Vector competence of mosquitoes describes their ability to transmit pathogens after taking an infected blood meal. The ability of vectors transmitting a pathogen is known to vary between populations of mosquito species. The exact relationship between vector competence and environmental factors is however not clear and can be influenced by many external factors Citation8. According to our study, an extensive amount of gene exchange, and hence exchange of individuals, occurs between populations of Cx. pipiens in Europe. Therefore, infectious diseases spread by this species may not be associated with a certain vector genotype, but rather with suitable environmental conditions. Consequently, we would expect these pathogens to disperse northward with favorable climatic parameters.

The distribution and intensity of mosquito-borne infections is strongly influenced by the interactions between temperature, vectors, hosts, and pathogen genetics. Temperature often determines both the latitudinal boundary and upper elevation limit of pathogen transmission when the extrinsic incubation period becomes greater than the life span of the vector Citation8. Temperature is also linked to the intensity and transmission of pathogens. In temperate regions, seasonality is one of the key components of the climate. In many temperate regions, however, the summer temperatures can be as high as temperatures in the tropics. The difference with tropics lays in the absence of winters. Therefore, tropical mosquito-borne diseases can be introduced and transmitted during the right season in the temperate regions, but in most cases, they will be eliminated during the winter (Citation1). Some viruses, however, such as the Usutu virus in Austria, have been shown to be able to maintain in a natural cycle with a minimum of at least 10 days/year with a temperature >30°C (Citation10). It is also predicted that Usutu virus will become endemic in large parts of Central Europe before the end of the century and that optimal environmental conditions for outbreaks of this virus will occur in about 10 years from now Citation10 Citation34.
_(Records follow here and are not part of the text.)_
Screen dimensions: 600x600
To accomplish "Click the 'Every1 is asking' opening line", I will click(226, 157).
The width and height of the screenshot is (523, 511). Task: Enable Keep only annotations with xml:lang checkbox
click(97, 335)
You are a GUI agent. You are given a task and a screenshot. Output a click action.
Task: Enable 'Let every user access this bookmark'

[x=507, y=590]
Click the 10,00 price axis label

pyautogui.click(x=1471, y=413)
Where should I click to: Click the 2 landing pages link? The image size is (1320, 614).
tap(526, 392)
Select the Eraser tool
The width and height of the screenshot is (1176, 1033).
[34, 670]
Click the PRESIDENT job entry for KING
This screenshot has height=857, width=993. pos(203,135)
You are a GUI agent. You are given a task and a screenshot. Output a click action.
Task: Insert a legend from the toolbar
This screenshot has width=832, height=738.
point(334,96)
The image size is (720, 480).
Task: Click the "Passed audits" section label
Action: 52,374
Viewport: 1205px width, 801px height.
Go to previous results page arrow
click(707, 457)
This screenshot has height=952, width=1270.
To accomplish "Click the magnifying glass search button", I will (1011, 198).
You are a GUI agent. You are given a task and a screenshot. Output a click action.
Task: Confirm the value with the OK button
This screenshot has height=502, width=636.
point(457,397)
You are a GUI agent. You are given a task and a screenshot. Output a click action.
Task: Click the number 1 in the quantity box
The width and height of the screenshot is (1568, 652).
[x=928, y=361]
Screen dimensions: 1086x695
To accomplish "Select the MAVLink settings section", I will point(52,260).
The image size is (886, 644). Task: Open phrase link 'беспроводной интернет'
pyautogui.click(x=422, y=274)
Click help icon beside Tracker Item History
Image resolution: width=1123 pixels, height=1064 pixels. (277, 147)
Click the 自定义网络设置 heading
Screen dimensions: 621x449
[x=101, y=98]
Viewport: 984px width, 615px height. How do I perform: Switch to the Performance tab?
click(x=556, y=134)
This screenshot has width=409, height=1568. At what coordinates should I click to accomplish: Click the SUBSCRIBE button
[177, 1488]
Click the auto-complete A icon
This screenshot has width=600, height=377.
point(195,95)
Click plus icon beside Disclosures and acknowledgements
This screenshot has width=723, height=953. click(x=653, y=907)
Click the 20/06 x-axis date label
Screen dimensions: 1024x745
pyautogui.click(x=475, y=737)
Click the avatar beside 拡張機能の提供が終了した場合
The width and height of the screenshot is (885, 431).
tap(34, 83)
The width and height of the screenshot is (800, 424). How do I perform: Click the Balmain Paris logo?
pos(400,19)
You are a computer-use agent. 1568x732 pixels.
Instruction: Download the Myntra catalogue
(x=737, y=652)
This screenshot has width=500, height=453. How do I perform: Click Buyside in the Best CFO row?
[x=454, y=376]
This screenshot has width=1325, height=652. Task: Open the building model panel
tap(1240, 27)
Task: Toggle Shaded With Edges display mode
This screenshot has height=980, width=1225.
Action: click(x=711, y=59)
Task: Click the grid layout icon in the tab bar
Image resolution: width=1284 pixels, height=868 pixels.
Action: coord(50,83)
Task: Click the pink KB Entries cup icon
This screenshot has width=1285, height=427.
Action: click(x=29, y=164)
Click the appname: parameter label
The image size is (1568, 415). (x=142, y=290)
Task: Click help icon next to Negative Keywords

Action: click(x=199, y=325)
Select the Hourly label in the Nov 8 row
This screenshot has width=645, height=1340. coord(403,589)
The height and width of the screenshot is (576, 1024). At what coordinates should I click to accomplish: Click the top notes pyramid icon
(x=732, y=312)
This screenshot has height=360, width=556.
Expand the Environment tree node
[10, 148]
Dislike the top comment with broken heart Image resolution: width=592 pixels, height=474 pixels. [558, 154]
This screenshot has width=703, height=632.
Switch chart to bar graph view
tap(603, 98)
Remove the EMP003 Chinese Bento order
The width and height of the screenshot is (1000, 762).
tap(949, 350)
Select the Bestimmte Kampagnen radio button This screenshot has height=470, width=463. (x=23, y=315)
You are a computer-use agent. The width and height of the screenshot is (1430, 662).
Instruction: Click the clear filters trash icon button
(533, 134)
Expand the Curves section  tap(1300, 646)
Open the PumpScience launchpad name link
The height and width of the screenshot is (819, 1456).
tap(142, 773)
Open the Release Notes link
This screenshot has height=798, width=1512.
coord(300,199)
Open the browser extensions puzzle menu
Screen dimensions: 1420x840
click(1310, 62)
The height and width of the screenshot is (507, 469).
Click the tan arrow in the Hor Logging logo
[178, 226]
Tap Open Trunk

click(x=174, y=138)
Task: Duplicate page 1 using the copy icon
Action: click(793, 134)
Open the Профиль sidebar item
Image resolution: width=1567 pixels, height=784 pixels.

A concern associated with pathogens carried by Cx. pipiens mosquitoes is the distribution of hybrid populations between bf. pipiens and molestus. Because pipiens is strictly ornithophilic while molestus has a more catholic taste and readily bites humans and other mammals, these hybrid populations are thought to be the most high-capacity vectors in southern Europe and North America (Citation35). This gives rise to concern, should those hybrids spread to northern Europe or if another hybridization event should occur. It is possible that presently the populations of Cx. pipiens in Sweden and the rest of northern Europe are less likely to be involved in zoonotic transmission of, for example, WNF since they are not constituted of hybrids. However, in a recent paper, Reusken et al. Citation35 showed the presence of hybrid pipiens×molestus mosquitoes in the Netherlands. Since our results imply an extensive gene flow between populations of Cx. pipiens in Europe, hybrid mosquitoes could spread fast over the whole Europe. This could potentially alter the epidemiology of many arthropod-borne viruses in Northern Europe giving rise to epidemics/epizootics similar to the WNF outbreak in North America from 1999 and onward. Consequently, up-to-date surveillance systems are called for all over the Europe as, without them, detection and response to emerging vector-borne diseases can be severely impaired Citation36. The emergence of WNF in 1999 in New York is a good example of the consequences that a delayed response can have on the outcome of novel pathogen introduction. Studies show that impaired mosquito surveillance can make the management costs of epidemics several times higher than applying a strategy with sustained surveillance and early case detection Citation36.

Conflict of interest and funding

The authors have not received any funding or benefits from industry or elsewhere to conduct this study.